The caption reads, “Senpai! Have you still never donated blood? Perhaps…you’re scared of needles?”

The outrage came from the fact that this campaign is supposedly hyper-sexual (one person said putting the image in a public space was sexual harassment), perpetuates sexual harassment and violence against women, and is trying to normalize unrealistic body types. As if short, large-breasted women were as rare as literal unicorns.

Women in comics have suffered from this new wave of Puritanism too. Many feminists say that these characters are hyper-sexualized and it doesn’t make sense – as if women blessed with powers from the gods or ex-KGB fighting machines are as typical as brunettes. They claim that they’re designed with men in mind, as if Superman, Batman, or Aquaman don’t have rippling muscles and absolutely don’t appeal to women or resemble their ideal men. There’s this assumption that there’s no room in women’s imaginations or fantasies to be powerful and beautiful or sexy while being so.
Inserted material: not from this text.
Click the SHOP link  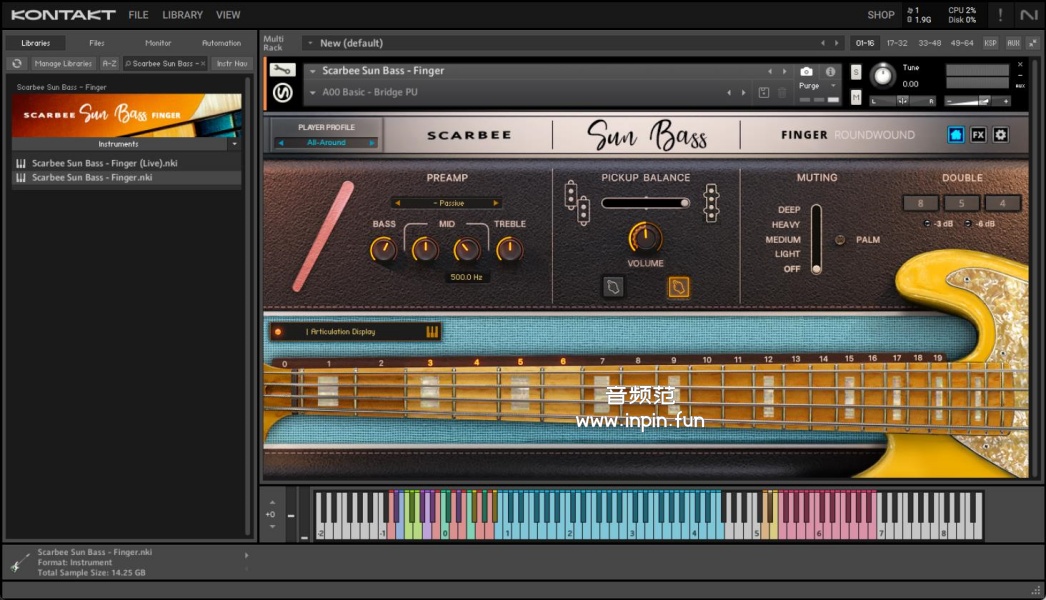(x=880, y=15)
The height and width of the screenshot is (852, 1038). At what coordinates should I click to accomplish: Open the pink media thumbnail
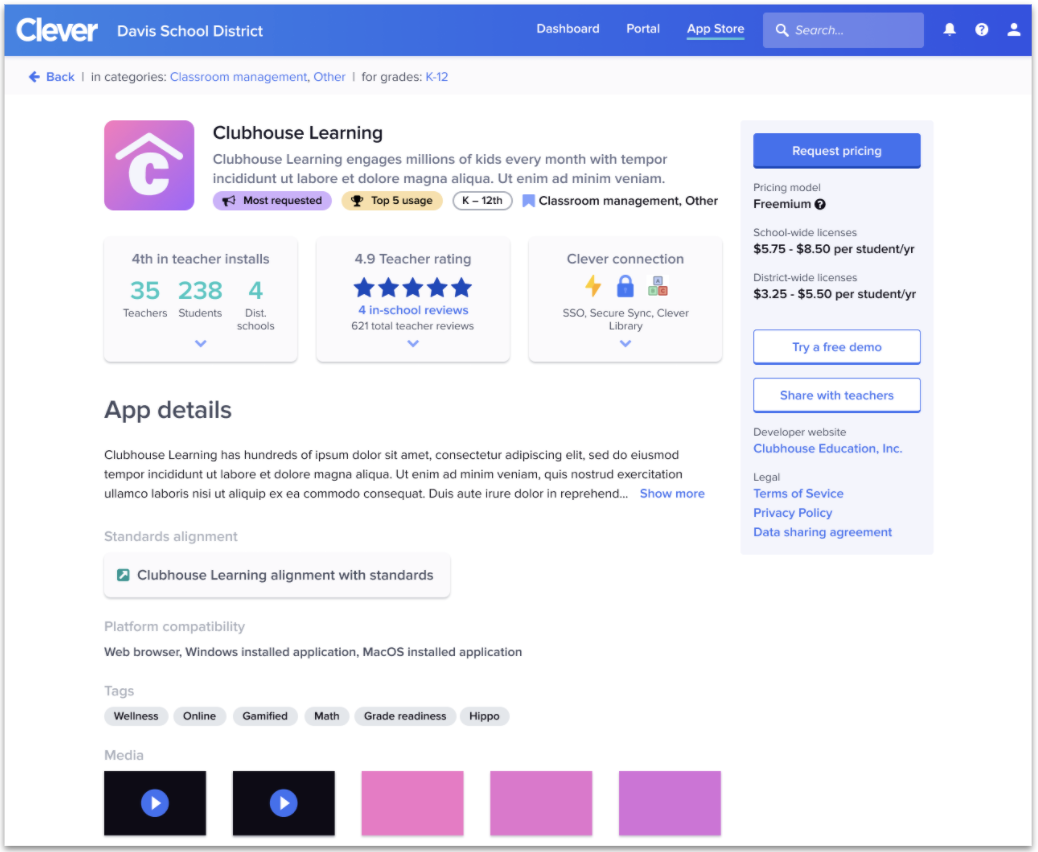(x=412, y=803)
One recent example of this was in a recent Conan the Barbarian comic by Marvel. In that particular comic, Conan, marooned on an island filled with the undead, encounters one Princess Matoaka. It’s safe to assume that she is presumably as powerful as he is, considering she hasn’t succumbed to the undead yet. And yet, people focused more on the parallels between her character and Pocahontas – known in real life as Amonute, and privately as Matoaka. They’re outraged that Conan’s Matoaka is potentially loosely based on a real-life person who was a child when she was forcibly married and taken away from her home, even though the character in the comic is not a child.
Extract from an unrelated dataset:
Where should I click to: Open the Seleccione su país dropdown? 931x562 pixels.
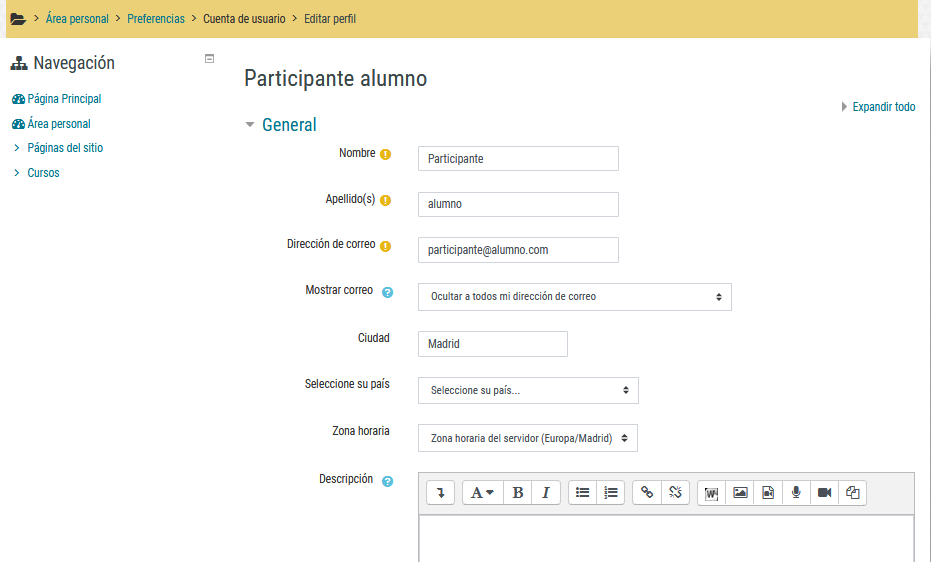[527, 390]
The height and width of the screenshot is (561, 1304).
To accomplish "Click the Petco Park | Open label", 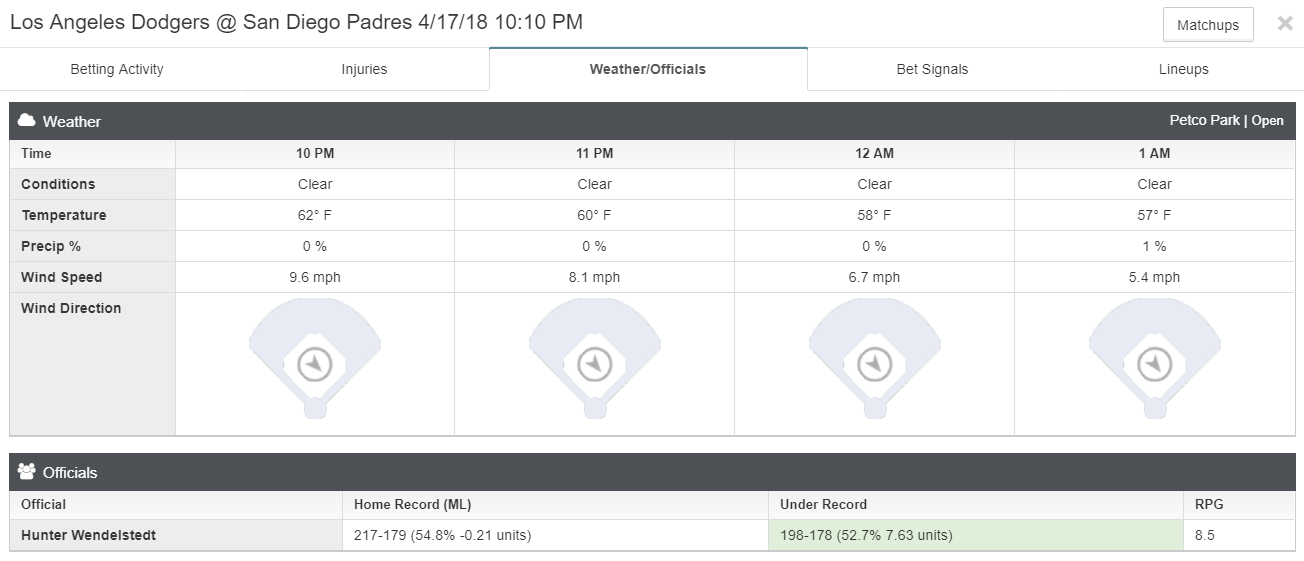I will pyautogui.click(x=1226, y=120).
In their outrage and temper-tantrums, they managed to get Matoaka’s design changed.

People will seriously, unironically mandate that a powerful adult woman can’t be sexy or wear revealing outfits (because no male heroes or protagonists are ever sexualized), and at the same time exert none of that same energy when it comes to real-life women hyper-sexualizing themselves and encouraging women and young girls to do so too.

Closing Thoughts: The Harm Done To Girls and Women

It seems as though the understanding of the gravity of hyper-sexualization of real-life versus fictitious women is reversed. Real-life nudity is empowering, and yet if a female superhero dares wear (or be drawn with?) a skin-tight outfit, that’s damaging and undoes years of social progress.

The self-sexualization of women and girls has made it so that general sexualization is okay – we see it with the popularization of sexualizing young children, like in the French film Cuties which, in case you’ve forgotten, featured pre-pubescent girls twerking and writhing on the ground suggestively. Euphoria also continues to push the envelope with sexual content and sexual violence, especially since it presents these in a way that’s supposed to make it artful, or in other words, more palatable, and in turn, more accepted.

As much as we can say adults should be able to do whatever they want, so long as they’re not hurting people, propping up people who self-sexualize as icons goes into the territory of harming children. Where is that supposed to end?